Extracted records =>

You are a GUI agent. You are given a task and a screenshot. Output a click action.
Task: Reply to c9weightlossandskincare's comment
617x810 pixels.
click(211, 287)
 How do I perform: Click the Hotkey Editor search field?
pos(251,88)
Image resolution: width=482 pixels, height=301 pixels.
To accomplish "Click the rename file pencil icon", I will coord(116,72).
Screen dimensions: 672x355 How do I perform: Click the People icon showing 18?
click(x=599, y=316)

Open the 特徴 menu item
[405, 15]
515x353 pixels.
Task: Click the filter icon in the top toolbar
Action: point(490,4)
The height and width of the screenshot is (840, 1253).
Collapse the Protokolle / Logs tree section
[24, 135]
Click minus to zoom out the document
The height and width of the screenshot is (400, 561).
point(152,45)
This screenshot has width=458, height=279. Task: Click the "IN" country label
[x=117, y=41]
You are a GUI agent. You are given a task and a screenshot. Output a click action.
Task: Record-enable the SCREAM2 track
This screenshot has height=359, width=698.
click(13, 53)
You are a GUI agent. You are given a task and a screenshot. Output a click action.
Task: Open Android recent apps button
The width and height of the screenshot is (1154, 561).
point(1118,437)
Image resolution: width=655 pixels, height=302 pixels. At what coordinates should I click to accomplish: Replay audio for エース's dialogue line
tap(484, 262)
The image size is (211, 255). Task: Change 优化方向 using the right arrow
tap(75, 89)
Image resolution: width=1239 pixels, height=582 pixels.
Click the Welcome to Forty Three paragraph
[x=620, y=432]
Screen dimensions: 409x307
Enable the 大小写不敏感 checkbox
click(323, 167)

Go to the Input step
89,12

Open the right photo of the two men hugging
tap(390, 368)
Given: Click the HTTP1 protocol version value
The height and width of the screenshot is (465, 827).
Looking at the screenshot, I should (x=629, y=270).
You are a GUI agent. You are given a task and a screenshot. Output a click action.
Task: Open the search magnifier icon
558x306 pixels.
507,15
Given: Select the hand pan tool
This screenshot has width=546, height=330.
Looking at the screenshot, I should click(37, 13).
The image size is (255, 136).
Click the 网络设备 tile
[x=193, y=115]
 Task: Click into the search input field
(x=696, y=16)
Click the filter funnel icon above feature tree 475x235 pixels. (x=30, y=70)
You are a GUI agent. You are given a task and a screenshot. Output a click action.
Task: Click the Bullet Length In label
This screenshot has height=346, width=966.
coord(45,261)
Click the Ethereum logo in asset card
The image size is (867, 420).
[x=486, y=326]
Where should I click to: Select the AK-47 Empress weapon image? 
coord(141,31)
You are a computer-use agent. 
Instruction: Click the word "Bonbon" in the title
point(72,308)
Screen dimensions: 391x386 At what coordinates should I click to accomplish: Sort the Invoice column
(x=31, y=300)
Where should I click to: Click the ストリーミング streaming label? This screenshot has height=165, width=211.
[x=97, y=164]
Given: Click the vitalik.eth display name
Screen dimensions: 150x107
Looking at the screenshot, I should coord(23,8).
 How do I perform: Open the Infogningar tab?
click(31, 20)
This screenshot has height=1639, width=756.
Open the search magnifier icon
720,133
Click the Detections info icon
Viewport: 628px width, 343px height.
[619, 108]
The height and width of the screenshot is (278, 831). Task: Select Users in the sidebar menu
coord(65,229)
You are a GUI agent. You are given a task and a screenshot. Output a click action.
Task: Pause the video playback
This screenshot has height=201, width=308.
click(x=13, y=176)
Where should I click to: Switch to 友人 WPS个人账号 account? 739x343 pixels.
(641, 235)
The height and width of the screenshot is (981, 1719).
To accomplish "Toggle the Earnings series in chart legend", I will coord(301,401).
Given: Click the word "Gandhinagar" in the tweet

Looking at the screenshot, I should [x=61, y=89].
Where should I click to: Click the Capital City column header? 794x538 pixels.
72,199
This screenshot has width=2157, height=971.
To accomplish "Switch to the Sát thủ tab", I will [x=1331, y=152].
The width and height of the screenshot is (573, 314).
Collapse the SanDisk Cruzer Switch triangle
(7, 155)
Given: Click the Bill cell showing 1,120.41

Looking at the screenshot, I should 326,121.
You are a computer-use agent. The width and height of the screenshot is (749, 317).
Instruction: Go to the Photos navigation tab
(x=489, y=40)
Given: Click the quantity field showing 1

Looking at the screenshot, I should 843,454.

Assigned task => From the records above, tally every line that contains the string "computer"; the reply consists of that number alone.

Solution to the problem => 2